Tuesday, August 1, 2017

The Nuts and Bolts of Well Testing

Well testing is a dynamic process. At its simplest, a test discovers if a formation can flow and permits sampling of the produced fluid. Analysis can yield further information like the extent of formation damage near the borehole, reservoir permeability and heterogeneity, and initial productivity index. For this , engineers induce pressure transients by changing the rate that formation fluids enter the borehole and recording the resulting downhole pressure versus time. Transient tests can also reveal the reservoir's areal extent and vertical layering. 

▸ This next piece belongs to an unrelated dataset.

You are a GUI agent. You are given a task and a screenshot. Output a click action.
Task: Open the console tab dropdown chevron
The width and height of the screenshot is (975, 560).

Testing hardware has to perform a range of tasks. First, the formation being tested must flow. If the well has not already been completed, it needs to be temporarily completed-that is, to have a packer set above the test zone to isolate it from the wellbore fluid's hydrostatic pressure. 

To induce pressure transients, the engineer needs to control the well. The easiest method is surface shut-in. But during pressure buildup, the column of fluid between the point of shut-in and the formation has to be compressed by inflowing formation fluid-the so called wellbore storage effect. Data analysis usually requires that pressure be recorded until wellbore storage no longer dominates. 

When the wellbore volume is large (as in deep or horizontal wells) or the wellbore fluids highly compressible (as in gas wells), the wellbore storage effect cant last a prohibitevely long time. One way to minimize wellbore storage places a test valve downhole, as close as possible to the formation. Pressure gauges must be located below this test valve. 

Data gathering is not an exclusively downhole activity. On surface, after the fluid has been controlled and separated, flow rate can be measured. Taking a sample of the produced fluid is also important. Detailed analysis of samples not only sheds light on the composition of the produced fluid but also offers insight into the reservoir itself. The dynamic performace of a reservoir is both a function of the formation and the formation fluid. 

Openhole Testing- The first tests were conducted in open hole with the tools conveyed into the well on drillpipe-openhole drillstem test (DSTs). while the earliest DST hardware back to Johnston tools of the 1920s, the modern era of testing really started in 1950s. Then, multiflow evaluation tools were introduced, making possible repeated flow and shut-in cycles rather than the single flow and buildup offered before.

Today, multiflow evaluation tools are still used in the majority of openhole DSTs. If hdyrocarbons are detected in either cores or cuttings during drilling or indicated by logs, a DST may be used to rapidly assess the production potential of the formation. Drilling information or a wireline caliper log are used to locate a suitable packer seat- a section of openhole that is in gauge and looks capable of facilitating a good seal. The test string is designed so that the packer is opposite its seat when the perforated anchor is at the bottom of the well. 

The packer is traditionally a solid unit of rubber that expands when some of the weight of the string is set down onto the anchor. The test valve is also opened and closed by setting down and picking up on the string. Therefore, to ensure that pipe manipulation does not unset the packer, a tool above it hydraulically maintains the downward force. The packer can be unset only by an extended pull for several minutes. After the test has been completed and the test string pulled out of hole, drilling continues and the process can be repeated on subsequent hydrocarbon shows.